Letzte Aktualisierung am 19.12.2016 / Lesedauer ca. 2 Minuten

Scheidung: Ein Neubeginn - auch finanziell

Prinzipiell darf man sich bei einer Scheidung nichts vormachen. Das Geld wird nicht mehr, sondern meist hälftig geteilt (bei der Zugewinngemeinschaft) oder man muss künftig quasi ausschließlich mit seinen eigenen Ersparnissen zurechtkommen (bei der Gütertrennung). Auch räumlich müssen sich die meisten Scheidenden verkleinern. Klipp und klar: Eine Scheidung ist ein spürbarer Neuanfang und viele Menschen fangen nach einer Scheidung finanziell bei "0" an. Darüber sind sich die meisten Menschen auch im Klaren. Aber: Die meisten von uns kennen Berichte von Bekannten oder Freunden, bei denen die Scheidung an sich hohe Kosten verursacht hat und fragen sich: Wie lassen sich die Kosten für die Scheidung kontrollieren?

Kosten sparen während der Scheidung

Die meisten Kosten für die Scheidung kann man dadurch sparen, indem man sich über die Aufteilung der Sach- und Geldwerte einig ist, was bei zirka 70 Prozent aller Scheidungen tatsächlich der Fall ist. Eine so genannte einvernehmliche Scheidung ist also immer noch am günstigsten.

Unser besonderer Tipp

Einfach, schnell und kostengünstig kann eine Scheidung durch die so genannte Scheidungsfolgenvereinbarung werden. Mit dieser Möglichkeit möchte der Gesetzgeber vor allem die Gerichte entlasten. Eine Scheidungsfolgenvereinbarung kann inhaltlich ganz unterschiedlich ausfallen. In den allermeisten Fällen wird der Versorgungsausgleich ausgeschlossen, auf Ausgleichszahlungen verzichtet und Höhe und Laufzeit von Unterhaltszahlungen genau festgelegt.

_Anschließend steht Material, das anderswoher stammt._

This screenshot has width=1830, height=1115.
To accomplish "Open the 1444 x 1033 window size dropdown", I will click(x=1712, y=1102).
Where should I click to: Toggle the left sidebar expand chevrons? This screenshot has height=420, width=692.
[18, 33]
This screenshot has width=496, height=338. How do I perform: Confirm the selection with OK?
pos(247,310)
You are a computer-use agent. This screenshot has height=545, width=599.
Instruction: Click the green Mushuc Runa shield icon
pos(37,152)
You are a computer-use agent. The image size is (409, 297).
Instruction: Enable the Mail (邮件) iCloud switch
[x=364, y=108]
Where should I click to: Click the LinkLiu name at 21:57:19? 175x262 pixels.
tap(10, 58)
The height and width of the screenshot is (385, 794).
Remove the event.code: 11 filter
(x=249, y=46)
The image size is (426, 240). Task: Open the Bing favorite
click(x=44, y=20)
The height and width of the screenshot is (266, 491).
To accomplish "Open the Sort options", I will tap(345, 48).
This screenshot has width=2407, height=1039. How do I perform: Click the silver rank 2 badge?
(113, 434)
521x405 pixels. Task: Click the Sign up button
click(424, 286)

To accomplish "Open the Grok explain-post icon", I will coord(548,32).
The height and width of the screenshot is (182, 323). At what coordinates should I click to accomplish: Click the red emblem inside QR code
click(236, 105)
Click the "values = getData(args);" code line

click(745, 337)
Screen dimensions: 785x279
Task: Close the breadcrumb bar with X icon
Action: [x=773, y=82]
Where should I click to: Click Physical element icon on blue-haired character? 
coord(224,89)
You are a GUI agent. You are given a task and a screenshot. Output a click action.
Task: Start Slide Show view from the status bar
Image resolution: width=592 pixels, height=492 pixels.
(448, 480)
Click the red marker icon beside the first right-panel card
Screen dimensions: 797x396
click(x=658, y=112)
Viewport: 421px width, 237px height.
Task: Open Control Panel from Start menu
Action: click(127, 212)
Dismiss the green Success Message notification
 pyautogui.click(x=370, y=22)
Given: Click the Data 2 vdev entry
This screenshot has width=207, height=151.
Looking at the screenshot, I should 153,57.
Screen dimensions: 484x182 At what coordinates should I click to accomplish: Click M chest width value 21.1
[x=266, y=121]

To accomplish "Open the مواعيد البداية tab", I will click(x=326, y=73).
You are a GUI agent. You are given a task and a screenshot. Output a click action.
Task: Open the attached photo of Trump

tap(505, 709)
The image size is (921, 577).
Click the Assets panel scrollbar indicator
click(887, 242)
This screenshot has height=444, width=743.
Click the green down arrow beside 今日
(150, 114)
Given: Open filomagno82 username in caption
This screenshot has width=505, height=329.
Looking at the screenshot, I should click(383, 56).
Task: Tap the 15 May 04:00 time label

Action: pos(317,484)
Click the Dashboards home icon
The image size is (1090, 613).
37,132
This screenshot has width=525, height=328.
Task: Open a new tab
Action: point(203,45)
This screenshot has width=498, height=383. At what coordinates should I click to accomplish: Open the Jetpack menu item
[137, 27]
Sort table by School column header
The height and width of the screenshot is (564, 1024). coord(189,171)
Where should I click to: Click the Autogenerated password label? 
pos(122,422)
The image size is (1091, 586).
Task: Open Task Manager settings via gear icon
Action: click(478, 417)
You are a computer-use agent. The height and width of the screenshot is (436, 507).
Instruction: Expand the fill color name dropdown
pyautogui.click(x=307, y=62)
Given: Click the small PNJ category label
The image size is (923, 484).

Ein Anwalt lässt sich nicht einsparen

Die Kosten für einen Anwalt muss man bei jeder Scheidung tragen. Denn auch bei einer "friedlichen Scheidung" gilt: Den Scheidungsantrag, durch den die Scheidung erst erfolgen kann, darf nur ein Rechtsanwalt stellen (Anwaltszwang). Hintergrund: Damit soll verhindert werden, dass jemand aus Unwissenheit oder falscher Recherche für den Rest seines Lebens mit großen Nachteilen leben muss. Auch bei Scheidungen in jungen Jahren sollte die Rente im Blick behalten werden. Setzen Sie deshalb auf eine frühzeitige Beratung durch einen erfahrenden Rechtsanwalt für Familienrecht / Scheidungsrecht.

Scheidungskosten bei der Steuer absetzbar?

Die Antwort lautet "jein". Der Gesetzgeber hat der Absetzbarkeit von Scheidungskosten zwar seit 2013 einen Riegel vorgeschoben. Aktuelle Urteile bestätigen aber, dass Gerichts- und Rechtsanwaltskosten nach wie vor absetzbar sind. Auf Trennungsunterhalt, Kindesunterhalt oder Kosten für den Versorgungsausgleich trifft dies indes nicht zu (vgl. z.B. BFH-Urteil vom 10.3.2016, VI R 69/12).

Übrigens

Bevor Sie nicht rechtskräftig geschieden sind, müssen Sie Einnahmen mit Ihrem Ex hälftig teilen: So veräußerte eine Ehefrau kurz vor dem Scheidungstermin das Familienauto. Das Gericht entschied zusammengefasst: Gemeinsames Eigentum bleibt gemeinsames Eigentum. Die Frau muss ihrem künftigen Ex die Hälfte des Verkaufs als Schadenersatz ausbezahlen (OLG Stuttgart, Beschluss v. 18.02.2016, Az.: 16 UF 195/15).